Sabemos que, nos termos do disposto no art. 158 do CPP, “Quando a infração deixar vestígios, será indispensável o exame de corpo de delito, direto ou indireto, não podendo supri-lo a confissão do acusado”. Corpo de delito, na definição simples mas precisa de João Mendes, “é o conjunto de elementos sensíveis do fato criminoso” (O processo criminal brasileiro, 1.911, vol. 2, p. 6). É, assim, o cadáver do ofendido; é o produto impróprio disponibilizado para consumo; ou, ainda, o ambiente atingido pela poluição provocada pela ação humana.

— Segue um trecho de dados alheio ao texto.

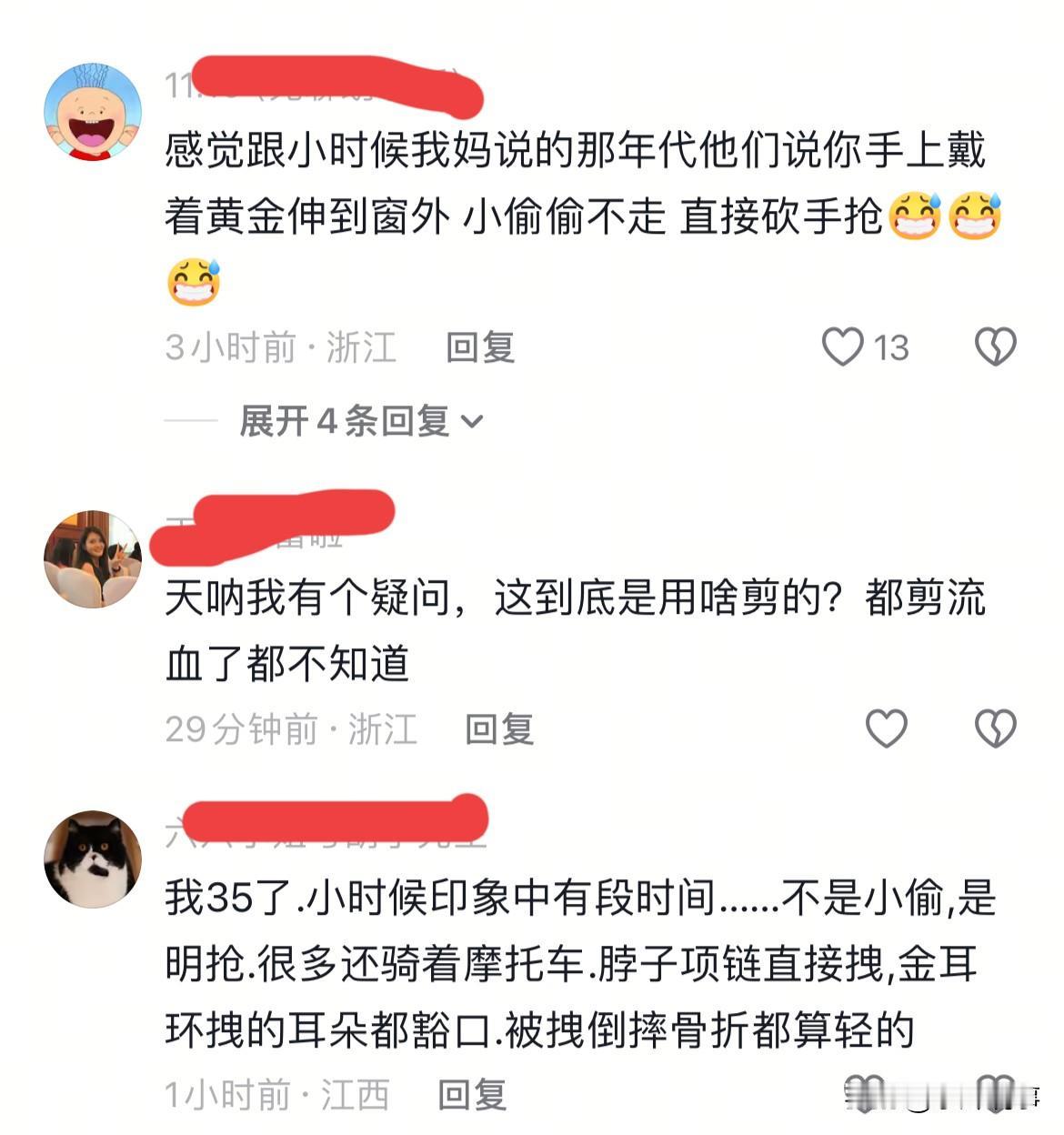Screen dimensions: 1064x1135
Task: Tap the broken-heart icon on the 江西 comment
Action: coord(995,1093)
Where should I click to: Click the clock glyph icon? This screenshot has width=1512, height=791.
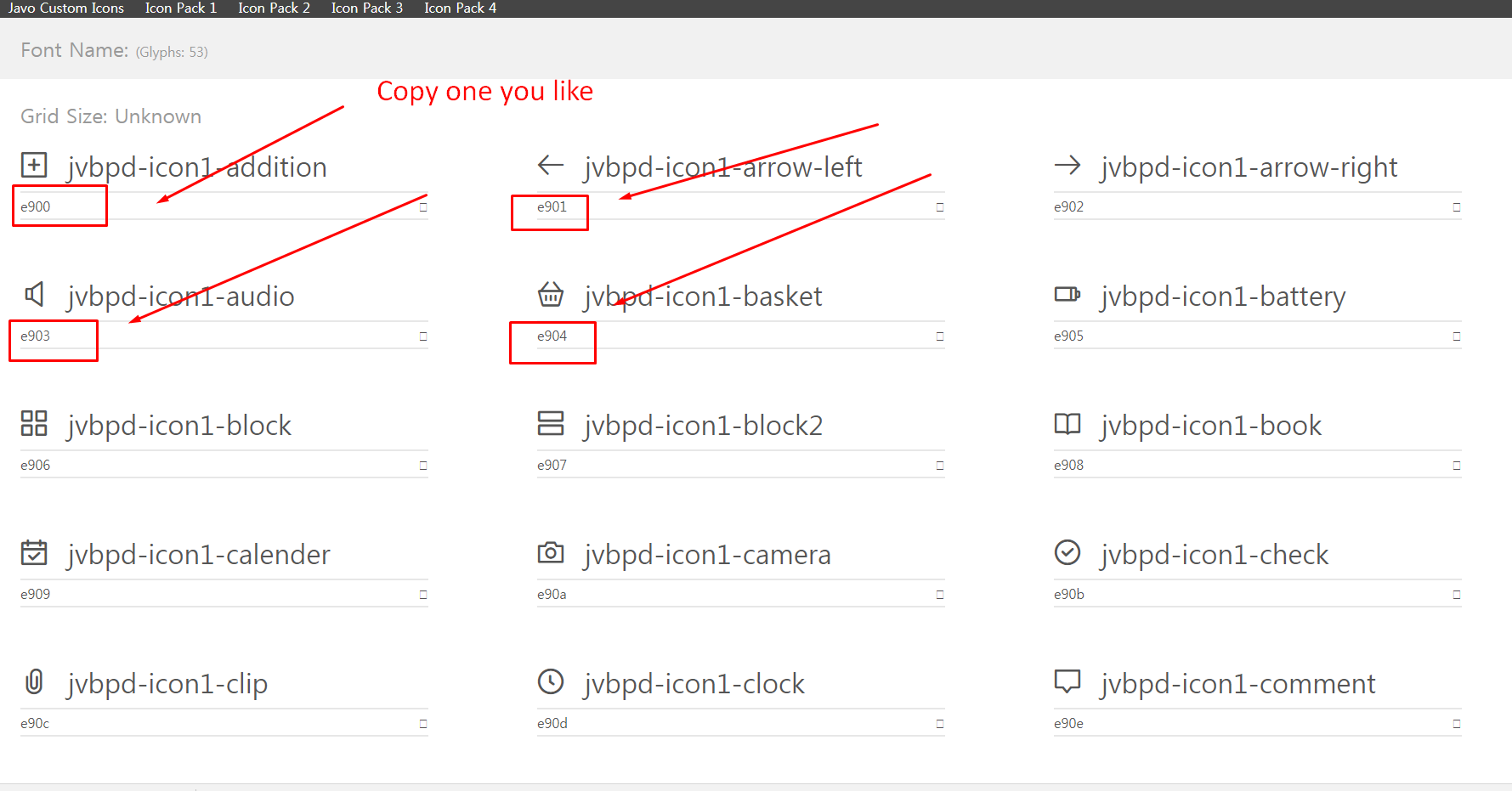point(551,681)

O exame se constitui, portanto, na perícia elaborada sobre o corpo de delito para que se delineiem, no processo, a forma e as circunstâncias da ocorrência do crime.
Embora seja defensável a exigência do exame de corpo de delito em qualquer caso envolvendo o crime de poluição, a Terceira Seção do STJ dirimiu controvérsia antes instaurada e estabeleceu a orientação de que a primeira parte do art. 54 da Lei 9.605/98 – que trata da poluição com potencialidade de danos à saúde humana – dispensa a realização da perícia, porque se trata de crime formal:
“Cinge-se a controvérsia a saber se é necessária a realização de perícia técnica para a comprovação do dano efetivo à saúde humana no que tange à caracterização de crime ambiental consubstanciado em causar poluição de qualquer natureza. Quanto ao ponto, o acórdão embargado entendeu que “o delito previsto na primeira parte do art. 54 da Lei n. 9.605/1998 exige prova do risco de dano, sendo insuficiente para configurar a conduta delitiva a mera potencialidade de dano à saúde humana”. Já para o acórdão paradigma, “o delito previsto na primeira parte do artigo 54, da Lei n. 9.605/1998, possui natureza formal, porquanto o risco, a potencialidade de dano à saúde humana, é suficiente para configurar a conduta delitiva, não se exigindo, portanto, resultado naturalístico e, consequentemente, a realização de perícia” (AgRg no REsp 1.418.795-SC, Rel. Ministro Marco Aurélio Bellize, Rel. para acórdão Regina Helena Costa, Quinta Turma, DJe 7/8/2014). Deve prevalecer o entendimento do acórdão paradigma e nos casos em que forem reconhecidas a autoria e a materialidade da conduta descrita no art. 54, § 2º, V, da Lei n. 9.605/1998, a potencialidade de dano à saúde humana é suficiente para configuração da conduta delitiva, haja vista a natureza formal do crime, não se exigindo, portanto, a realização de perícia” (EREsp 1.417.279/SC, j. 11/04/2018).